▶ COMPITO SCRITTO A
Secondo l'articolo su Hamas e Damasco, quanti «impiegati» dell'ufficio di Hamas hanno già lasciato Damasco?

━━ FONTE

Hamas dice addio a Damasco. Il movimento islamico palestinese non lo confermerà mai ufficialmente, ma l’abbandono della capitale siriana, per molti anni sua roccaforte in esilio, è una decisione già presa dal consiglio della Shura e dal capo del politburo Khaled Mashaal. Certo, un ufficio locale rimarrà operativo in Siria ma l’assenza di una tappa a Damasco nel tour che sta svolgendo nella regione il premier di Gaza, Ismail Haniyeh, spiega tutto senza bisogno di un annuncio ufficiale. Non solo. Il premier di Hamas domenica scorsa è stato accolto con tutti gli onori in Turchia dal premier Erdogan e dal ministro degli esteri Davutoglu, a conferma delle relazioni sempre più strette con gli islamisti turchi, ora avversari implacabili del presidente siriano Bashar Assad.
Secondo la stampa araba e in particolare il quotidiano libanese al Akhbar, 200 «impiegati» dell’ufficio di Hamas hanno già lasciato Damasco per Turchia, Libano, Qatar, Sudan e Egitto. I loro familiari in possesso di documenti giordani si sono trasferiti ad Amman, i rimanenti hanno raggiunto altre capitali. Mashaal e il suo vice Musa Abu Marzouq sono ufficialmente ancora in Siria ma trascorrono più tempo fuori che a Damasco. E si dice che il Qatar sia pronto a versare generose donazioni nelle casse vuote giordane se il regno hashemita tornerà ad accogliere la leadership di Hamas (come prima del 1999). Amman smentisce, ma pare che la trattativa sia aperta.
La quasi guerra civile siriana, con lo scontro aperto in varie aree del paese tra la maggioranza sunnita e i militari del regime di Bashar Assad dominato dalla minoranza alawita, ha messo alle strette i dirigenti di Hamas. Una fonte giornalistica di Gaza molto vicina al movimento islamico ha detto al manifesto che i Fratelli musulmani siriani hanno chiesto ai loro compagni palestinesi di negare appoggio allo «sciita» Assad. Anche perché la situazione sul terreno indica che in Siria -come in Tunisia, Marocco, Libia ed Egitto- le forze islamiste sunnite presto arriveranno al potere. «La decisione di prendere le distanze da Assad -aggiunge la fonte- si inserisce in un processo di trasformazione di Hamas in senso pragmatico, voluto da Mashaal e Haniyeh».

━━━━

▶ COMPITO SCRITTO B
Filtra i record qui sotto e copia ogni riga che contiene la parola "icon", distinguendo tra maiuscole e minuscole.

━━ VOCI FORNITE

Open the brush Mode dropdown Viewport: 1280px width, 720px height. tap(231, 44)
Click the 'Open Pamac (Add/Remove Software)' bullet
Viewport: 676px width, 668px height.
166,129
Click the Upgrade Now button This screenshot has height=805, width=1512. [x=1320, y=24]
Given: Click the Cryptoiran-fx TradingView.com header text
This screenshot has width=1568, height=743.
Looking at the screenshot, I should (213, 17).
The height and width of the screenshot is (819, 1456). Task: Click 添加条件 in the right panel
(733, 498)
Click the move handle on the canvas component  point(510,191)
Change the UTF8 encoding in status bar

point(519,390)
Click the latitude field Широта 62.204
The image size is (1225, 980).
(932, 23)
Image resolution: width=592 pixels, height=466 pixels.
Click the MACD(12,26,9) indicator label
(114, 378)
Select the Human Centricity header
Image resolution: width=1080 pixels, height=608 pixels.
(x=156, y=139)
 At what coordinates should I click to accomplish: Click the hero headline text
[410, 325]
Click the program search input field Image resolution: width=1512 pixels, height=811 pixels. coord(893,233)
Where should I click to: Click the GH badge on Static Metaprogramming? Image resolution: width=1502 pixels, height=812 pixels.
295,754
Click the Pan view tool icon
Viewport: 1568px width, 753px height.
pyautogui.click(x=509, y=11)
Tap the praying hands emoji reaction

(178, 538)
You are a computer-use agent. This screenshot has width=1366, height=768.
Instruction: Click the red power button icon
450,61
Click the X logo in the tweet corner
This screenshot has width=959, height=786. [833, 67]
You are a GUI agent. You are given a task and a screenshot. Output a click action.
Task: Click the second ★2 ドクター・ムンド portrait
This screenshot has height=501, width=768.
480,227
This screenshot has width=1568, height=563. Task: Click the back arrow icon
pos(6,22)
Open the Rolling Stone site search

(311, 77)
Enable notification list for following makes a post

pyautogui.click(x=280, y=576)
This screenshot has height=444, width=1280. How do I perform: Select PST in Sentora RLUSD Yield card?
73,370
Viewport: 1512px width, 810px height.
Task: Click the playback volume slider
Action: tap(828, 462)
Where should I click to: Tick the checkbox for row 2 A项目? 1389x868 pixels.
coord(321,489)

━━━━

▶ RISPOSTA SCRITTA A
Duecento, secondo il quotidiano libanese al Akhbar.

▶ RISPOSTA SCRITTA B
Click the Pan view tool icon
Instruction: Click the red power button icon
This screenshot has width=1568, height=563. Task: Click the back arrow icon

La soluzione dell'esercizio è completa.